DFT → MLIP training data
MLIP-MD → temperature-dependent elastic constants and dislocation parameters
DFT/MLIP → phase-field free-energy and interfacial parameters
Phase-field → microstructure for CPFEM
CPFEM → toughness

© The largest uncertainties: (i) the MLIP's ability to extrapolate to crack-tip stress states it was not trained on; (ii) the phase-field free energy at high temperature (often calibrated against CALPHAD, with its own uncertainties); (iii) the slip-system hardening parameters in the CPFEM, which are notoriously hard to extract from atomistic simulations alone.

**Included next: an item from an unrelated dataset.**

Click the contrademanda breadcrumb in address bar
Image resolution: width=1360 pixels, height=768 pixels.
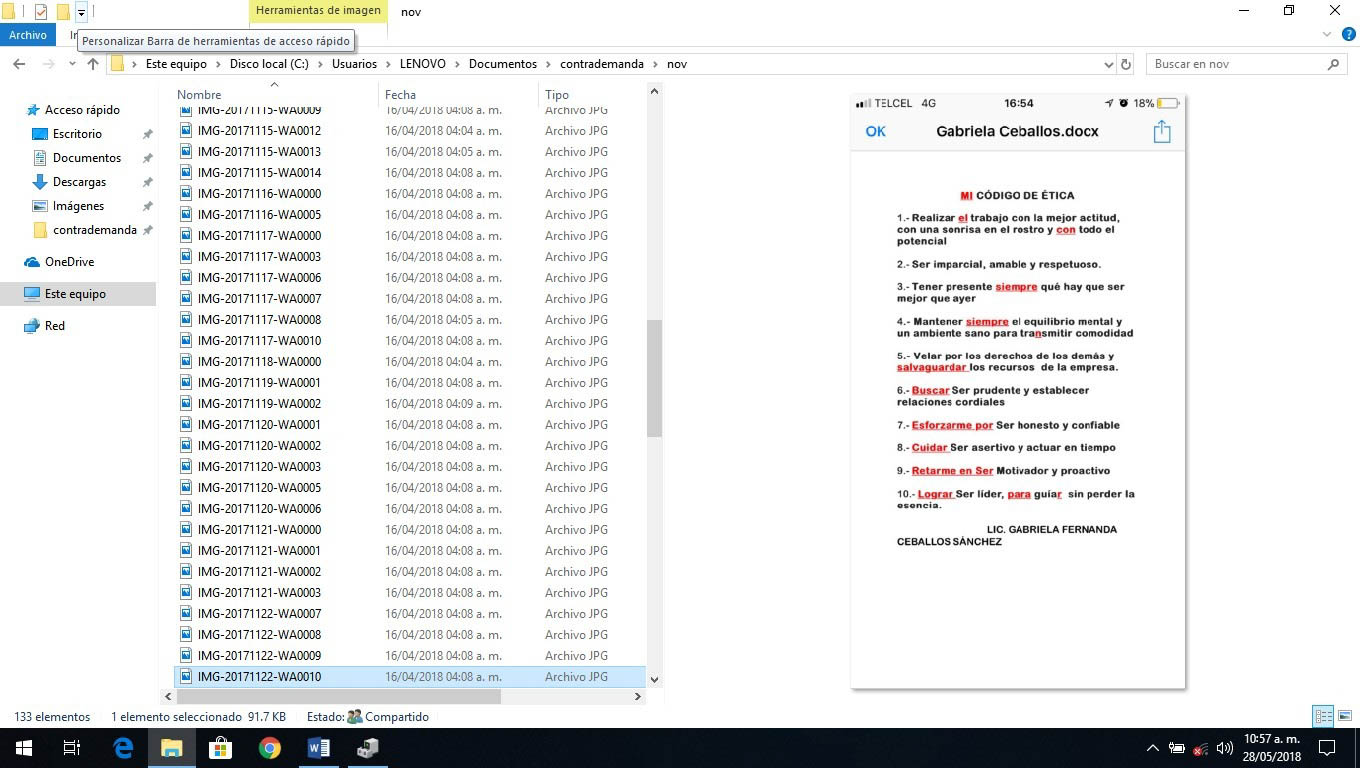601,64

(d) Sanity checks against experiment: (i) elastic constants of pure Ni at 800 K vs. published data; (ii) recovered lattice parameter and density of the alloy vs. measurement; (iii) crack-tip stress intensity factor at fracture under a specific load vs. experimental fracture toughness for a similar alloy; (iv) yield stress vs. tensile-test data.

(e) Halved-budget simplification: drop the explicit phase-field step and use a synthetic Voronoi microstructure with grain sizes calibrated from optical micrographs. Use isotropic continuum plasticity (J2 with hardening) informed by MLIP-MD on representative polycrystalline samples, rather than full crystal plasticity. This sacrifices microstructure-sensitivity but roughly halves the cost and removes the most uncertain element of the chain (the phase-field calibration).

Marking scheme suggestion: full marks if the answer identifies a defensible chain of methods, recognises that the MLIP and the slip-system parameters are the high-uncertainty links, and proposes a sensible budget-reduction strategy.